New York’s RAISE Act Would Require Security Protocols from Leading AI Developers
New York state legislators passed the RAISE Act last week, aiming to prevent artificial intelligence (AI) models from contributing to disaster scenarios. It currently awaits a signature from New York Governor Kathy Hochul.
The Responsible Artificial Intelligence Safety and Education (RAISE) Act (S6953B/A6453B) requires the largest AI developers—including Google, OpenAI, and Anthropic—to develop a safety plan to protect against automated crime, bioweapons, and other widespread harm and destruction that could cause death or injury to 100 or more people or more than $1 billion in damages.
The RAISE Act sets three primary safeguards:
- It requires the largest AI companies to publish safety and security protocols and risk evaluations. The protocols must cover severe risks, including the AI systems’ use to create biological weapons or carry out criminal activity. Safety plans would need to be reviewed by a qualified third party.
- It requires companies to disclose serious incidents, such as if a dangerous AI model is stolen by a malicious actor, to the attorney general and the Division of Homeland Security and Emergency Services.
- It allows the New York State Attorney General to bring penalties against large AI companies that do not meet the act’s standards.
The provisions in the act mirror some of those in California’s vetoed AI safety bill, SB 1047. But the New York version was designed to not chill innovation among startups or academic researchers. If signed, the law would only apply to AI companies that have spent more than $100 million in computational resources to train advanced AI models. The RAISE Act also does not require AI model developers to include a “kill switch” on their models, and it does not hold companies that train existing frontier AI models accountable for critical harms, TechCrunch reported.
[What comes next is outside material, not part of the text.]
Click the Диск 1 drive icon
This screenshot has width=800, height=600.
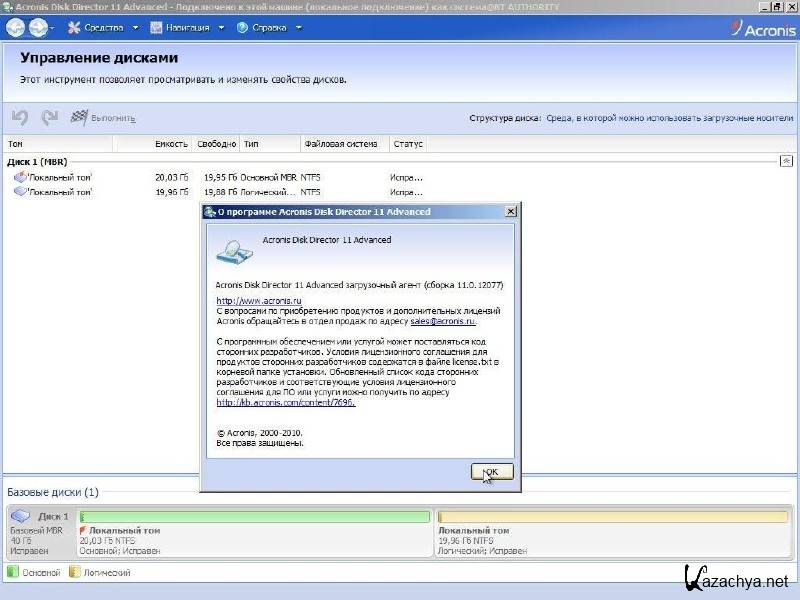click(x=21, y=516)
“Many major AI companies have voluntarily committed to create safety plans, but there is currently no legal requirement that they do so,” according to a press release from one of the act’s co-sponsors, New York State Senator Andrew Gounardes. “By writing these protections into law, the RAISE Act ensures no company is incentivized to cut corners or put profits over safety.”
Silicon Valley influencers, technologists, and AI professionals pushed back on the act, similar to their reaction to California’s SB 1047. Critics also warned that AI model developers could skip offering their most advanced AI models in New York to avoid the regulation.